Since rationality requires justice and justice requires education and education presupposes the rational nature of human beings, one of the most important tasks of the polis is educating the young in virtue.

But what then is practical rationality? MacIntyre argues that it consists of the “practical syllogism” with a major premise (what is the good at stake in this situation?) and a minor premise (given the goods at stake and the situation itself, how must I act?). But where does this practical syllogism come from? Aristotle states that it arises naturally from a 1) desire plus a 2) situation. This process MacIntyre calls “deliberation.” It is this naturally occurring circumstance that generates the syllogism which is the basis of practical knowledge and then the further basis for inductive reasoning.

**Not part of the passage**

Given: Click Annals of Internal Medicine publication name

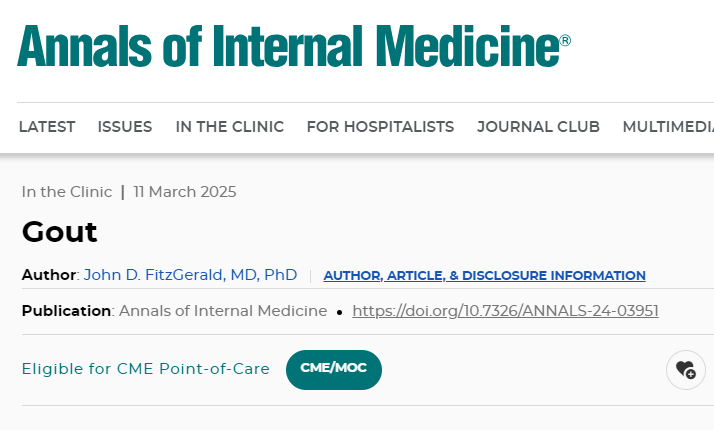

This conception of rational action is very different from our modern one. First of all, it seems very cognitively focused. Do we really need to do all this thinking to be rational? Second, is there really one Good toward which the demands of justice and practical reason lead us? We’re more apt to think of adjudicating between multiple goods in a given situation and that we could pursue one good at the expense of the other. And we’re also apt to think that rationality doesn’t compel action. I can know that something is the right thing to do and not do it and still be rational. This doesn’t mean we’re right and Aristotle is wrong, but just that Aristotle would tell us that we need to think harder if we really think that we can rationally pit one good against another.

MacIntyre offers hockey as an illustration of Aristotelean logic at work. In the closing seconds of a hockey game you notice your teammate open in front of the net. What must you do? You must immediately pass because your individual interest is the same as your team interest: bringing about the scoring of a goal to win the game. Practical rationality demands that one act from within their particular social role in a certain way in pursuit of a clearly identifiable common good. To fail to act in this way is to either misunderstand the situation or to act anti-socially. One is primarily a failure of rationality the other is a failure of justice.

Is Aristotle’s understanding of justice and rationality compelling? Clearly not universally so. However, it all depends on one’s point of view.